From: Guenter Roeck <linux@roeck-us.net>

uvc queue file operations have no mutex protection against USB
disconnect. This is questionable at least for the poll operation,
which has to wait for the uvc queue mutex. By the time that mutex
has been acquired, is it possible that the video device has been
unregistered.

Protect all file operations by using the queue mutex to avoid
possible race conditions. After acquiring the mutex, check if
the video device is still registered, and bail out if not.
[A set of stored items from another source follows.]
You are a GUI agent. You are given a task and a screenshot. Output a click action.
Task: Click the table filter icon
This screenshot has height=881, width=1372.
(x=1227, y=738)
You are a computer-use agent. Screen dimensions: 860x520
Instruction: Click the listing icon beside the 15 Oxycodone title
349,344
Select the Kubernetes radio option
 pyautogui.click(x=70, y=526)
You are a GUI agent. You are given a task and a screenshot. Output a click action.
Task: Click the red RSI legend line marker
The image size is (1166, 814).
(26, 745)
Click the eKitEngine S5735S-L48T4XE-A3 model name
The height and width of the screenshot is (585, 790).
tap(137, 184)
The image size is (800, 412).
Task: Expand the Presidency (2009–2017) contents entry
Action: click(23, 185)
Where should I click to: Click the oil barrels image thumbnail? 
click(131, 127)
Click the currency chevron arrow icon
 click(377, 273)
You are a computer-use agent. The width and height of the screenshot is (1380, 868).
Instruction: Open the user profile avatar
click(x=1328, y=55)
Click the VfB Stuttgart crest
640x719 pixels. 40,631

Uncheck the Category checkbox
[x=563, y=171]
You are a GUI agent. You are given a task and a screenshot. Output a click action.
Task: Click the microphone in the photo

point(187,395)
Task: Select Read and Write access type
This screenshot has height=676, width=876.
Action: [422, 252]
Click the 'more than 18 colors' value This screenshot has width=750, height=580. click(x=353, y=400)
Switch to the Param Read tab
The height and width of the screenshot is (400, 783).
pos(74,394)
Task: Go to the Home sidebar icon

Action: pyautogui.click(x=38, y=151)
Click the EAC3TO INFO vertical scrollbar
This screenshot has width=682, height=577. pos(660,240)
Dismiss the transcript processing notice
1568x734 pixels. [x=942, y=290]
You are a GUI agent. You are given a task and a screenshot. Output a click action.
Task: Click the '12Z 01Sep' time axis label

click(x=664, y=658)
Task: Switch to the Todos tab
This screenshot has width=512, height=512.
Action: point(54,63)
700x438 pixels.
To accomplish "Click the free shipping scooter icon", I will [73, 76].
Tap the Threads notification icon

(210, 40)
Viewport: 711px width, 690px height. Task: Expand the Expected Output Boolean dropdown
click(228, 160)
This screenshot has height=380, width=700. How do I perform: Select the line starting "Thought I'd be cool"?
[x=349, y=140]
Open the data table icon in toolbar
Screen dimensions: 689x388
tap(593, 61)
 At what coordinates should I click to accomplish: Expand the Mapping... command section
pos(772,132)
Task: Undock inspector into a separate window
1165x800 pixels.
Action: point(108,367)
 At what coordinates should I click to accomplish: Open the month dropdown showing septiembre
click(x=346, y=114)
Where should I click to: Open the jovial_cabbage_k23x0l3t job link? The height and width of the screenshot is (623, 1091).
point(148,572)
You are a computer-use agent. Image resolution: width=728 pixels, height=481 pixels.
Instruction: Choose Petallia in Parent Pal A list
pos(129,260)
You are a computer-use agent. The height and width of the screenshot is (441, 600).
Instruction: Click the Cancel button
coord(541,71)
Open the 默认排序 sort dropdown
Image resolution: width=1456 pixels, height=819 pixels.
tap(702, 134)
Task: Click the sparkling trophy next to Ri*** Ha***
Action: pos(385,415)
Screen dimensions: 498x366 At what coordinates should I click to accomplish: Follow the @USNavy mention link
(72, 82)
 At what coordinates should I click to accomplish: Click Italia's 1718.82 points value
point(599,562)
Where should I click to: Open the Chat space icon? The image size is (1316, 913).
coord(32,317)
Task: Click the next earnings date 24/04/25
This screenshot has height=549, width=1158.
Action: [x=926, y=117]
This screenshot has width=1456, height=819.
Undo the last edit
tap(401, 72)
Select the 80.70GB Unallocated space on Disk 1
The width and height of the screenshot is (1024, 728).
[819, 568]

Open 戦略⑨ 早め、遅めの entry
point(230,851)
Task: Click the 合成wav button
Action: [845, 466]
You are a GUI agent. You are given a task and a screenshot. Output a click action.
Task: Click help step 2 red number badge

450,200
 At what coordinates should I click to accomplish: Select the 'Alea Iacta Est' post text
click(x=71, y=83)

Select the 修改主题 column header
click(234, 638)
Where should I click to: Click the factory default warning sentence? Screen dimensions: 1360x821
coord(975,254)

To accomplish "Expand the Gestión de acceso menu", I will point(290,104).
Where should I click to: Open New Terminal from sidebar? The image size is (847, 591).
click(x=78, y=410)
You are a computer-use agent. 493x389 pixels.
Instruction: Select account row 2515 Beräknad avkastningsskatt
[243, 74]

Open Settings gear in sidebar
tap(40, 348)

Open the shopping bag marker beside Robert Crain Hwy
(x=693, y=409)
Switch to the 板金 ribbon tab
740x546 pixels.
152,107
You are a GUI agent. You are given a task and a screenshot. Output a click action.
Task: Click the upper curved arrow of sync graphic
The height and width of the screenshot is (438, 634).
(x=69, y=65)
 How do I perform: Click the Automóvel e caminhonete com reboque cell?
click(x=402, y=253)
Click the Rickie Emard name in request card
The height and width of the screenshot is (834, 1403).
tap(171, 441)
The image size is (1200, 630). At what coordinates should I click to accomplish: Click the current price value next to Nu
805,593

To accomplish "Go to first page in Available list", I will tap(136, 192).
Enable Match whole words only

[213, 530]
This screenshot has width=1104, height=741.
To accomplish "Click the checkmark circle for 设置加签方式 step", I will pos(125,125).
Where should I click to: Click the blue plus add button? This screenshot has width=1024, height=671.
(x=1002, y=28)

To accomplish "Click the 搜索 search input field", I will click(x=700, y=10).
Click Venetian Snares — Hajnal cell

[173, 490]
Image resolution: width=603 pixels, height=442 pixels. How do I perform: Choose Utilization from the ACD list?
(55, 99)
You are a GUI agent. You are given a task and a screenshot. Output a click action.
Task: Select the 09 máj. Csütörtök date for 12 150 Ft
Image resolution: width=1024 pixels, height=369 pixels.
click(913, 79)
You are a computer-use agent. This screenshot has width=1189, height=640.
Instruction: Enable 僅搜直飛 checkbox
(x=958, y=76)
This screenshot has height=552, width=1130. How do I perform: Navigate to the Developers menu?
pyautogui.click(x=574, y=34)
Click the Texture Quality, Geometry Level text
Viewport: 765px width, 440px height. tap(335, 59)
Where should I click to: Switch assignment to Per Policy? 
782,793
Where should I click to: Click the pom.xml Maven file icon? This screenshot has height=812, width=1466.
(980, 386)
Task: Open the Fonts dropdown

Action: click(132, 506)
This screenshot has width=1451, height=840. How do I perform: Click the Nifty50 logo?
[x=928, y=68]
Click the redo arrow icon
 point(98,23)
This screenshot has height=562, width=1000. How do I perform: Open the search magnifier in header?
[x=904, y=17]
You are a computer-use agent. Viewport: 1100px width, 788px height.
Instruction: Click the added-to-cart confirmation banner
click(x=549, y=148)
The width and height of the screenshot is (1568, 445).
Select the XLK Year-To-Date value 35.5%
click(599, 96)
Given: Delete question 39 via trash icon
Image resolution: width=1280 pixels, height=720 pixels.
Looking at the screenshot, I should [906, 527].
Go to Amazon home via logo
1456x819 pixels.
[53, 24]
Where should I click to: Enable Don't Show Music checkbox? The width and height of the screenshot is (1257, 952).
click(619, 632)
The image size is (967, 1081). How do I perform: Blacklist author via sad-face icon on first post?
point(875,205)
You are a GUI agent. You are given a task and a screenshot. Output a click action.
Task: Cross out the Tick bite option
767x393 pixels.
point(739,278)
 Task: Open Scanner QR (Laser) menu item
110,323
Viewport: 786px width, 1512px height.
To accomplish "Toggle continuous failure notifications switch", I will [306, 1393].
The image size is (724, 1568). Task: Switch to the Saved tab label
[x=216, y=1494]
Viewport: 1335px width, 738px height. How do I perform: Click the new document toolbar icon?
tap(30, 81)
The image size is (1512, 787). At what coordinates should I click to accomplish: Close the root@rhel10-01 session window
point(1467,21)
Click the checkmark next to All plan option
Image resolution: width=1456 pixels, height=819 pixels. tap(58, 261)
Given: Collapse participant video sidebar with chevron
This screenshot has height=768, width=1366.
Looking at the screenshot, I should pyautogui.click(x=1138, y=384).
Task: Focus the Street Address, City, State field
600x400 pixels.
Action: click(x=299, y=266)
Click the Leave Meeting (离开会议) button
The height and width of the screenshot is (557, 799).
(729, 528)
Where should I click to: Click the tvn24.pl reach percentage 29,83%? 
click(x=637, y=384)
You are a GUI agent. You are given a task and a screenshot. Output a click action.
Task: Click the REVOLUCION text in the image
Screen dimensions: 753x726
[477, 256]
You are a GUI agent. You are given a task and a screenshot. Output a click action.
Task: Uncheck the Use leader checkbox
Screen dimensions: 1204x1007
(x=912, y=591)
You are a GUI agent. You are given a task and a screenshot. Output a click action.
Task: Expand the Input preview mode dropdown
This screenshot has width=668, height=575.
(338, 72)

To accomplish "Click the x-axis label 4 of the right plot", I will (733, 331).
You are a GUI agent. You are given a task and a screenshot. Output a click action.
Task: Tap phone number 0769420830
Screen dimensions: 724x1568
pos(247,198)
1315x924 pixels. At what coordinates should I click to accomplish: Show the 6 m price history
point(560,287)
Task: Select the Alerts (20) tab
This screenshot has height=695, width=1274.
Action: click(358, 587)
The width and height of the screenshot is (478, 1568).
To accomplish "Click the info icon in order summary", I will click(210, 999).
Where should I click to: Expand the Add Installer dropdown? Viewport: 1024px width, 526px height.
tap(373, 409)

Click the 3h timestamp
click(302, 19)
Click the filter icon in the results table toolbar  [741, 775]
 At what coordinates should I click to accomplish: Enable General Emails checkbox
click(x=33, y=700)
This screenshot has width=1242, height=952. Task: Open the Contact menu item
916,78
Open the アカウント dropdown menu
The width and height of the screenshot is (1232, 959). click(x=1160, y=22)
Cc: Laurent Pinchart <laurent.pinchart@ideasonboard.com>
Cc: Alan Stern <stern@rowland.harvard.edu>
Cc: Hans Verkuil <hverkuil-cisco@xs4all.nl>
Signed-off-by: Guenter Roeck <linux@roeck-us.net>

diff --git a/drivers/media/usb/uvc/uvc_queue.c b/drivers/media/usb/uvc/uvc_queue.c
index 16fa17bbd15e..aed45cbc814e 100644
--- a/drivers/media/usb/uvc/uvc_queue.c
+++ b/drivers/media/usb/uvc/uvc_queue.c
@@ -354,24 +354,52 @@ int uvc_queue_streamoff(struct uvc_video_queue *queue, enum v4l2_buf_type type)
 
 int uvc_queue_mmap(struct uvc_video_queue *queue, struct vm_area_struct *vma)
 {
-	return vb2_mmap(&queue->queue, vma);
+	struct uvc_streaming *stream = uvc_queue_to_stream(queue);
+	int ret;
+
+	mutex_lock(&queue->mutex);
+	if (!video_is_registered(&stream->vdev)) {
+		ret = -ENODEV;
+		goto unlock;
+	}
+	ret = vb2_mmap(&queue->queue, vma);
+unlock:
+	mutex_unlock(&queue->mutex);
+	return ret;
 }
 
 #ifndef CONFIG_MMU
 unsigned long uvc_queue_get_unmapped_area(struct uvc_video_queue *queue,
 		unsigned long pgoff)
 {
-	return vb2_get_unmapped_area(&queue->queue, 0, 0, pgoff, 0);
+	struct uvc_streaming *stream = uvc_queue_to_stream(queue);
+	unsigned long ret;
+
+	mutex_lock(&queue->mutex);
+	if (!video_is_registered(&stream->vdev)) {
+		ret = -ENODEV;
+		goto unlock;
+	}
+	ret = vb2_get_unmapped_area(&queue->queue, 0, 0, pgoff, 0);
+unlock:
+	mutex_unlock(&queue->mutex);
+	return ret;
 }
 #endif
 
 __poll_t uvc_queue_poll(struct uvc_video_queue *queue, struct file *file,
 			    poll_table *wait)
 {
+	struct uvc_streaming *stream = uvc_queue_to_stream(queue);
 	__poll_t ret;
 
 	mutex_lock(&queue->mutex);
+	if (!video_is_registered(&stream->vdev)) {
+		ret = EPOLLERR;
+		goto unlock;
+	}
 	ret = vb2_poll(&queue->queue, file, wait);
+unlock:
 	mutex_unlock(&queue->mutex);
 
 	return ret;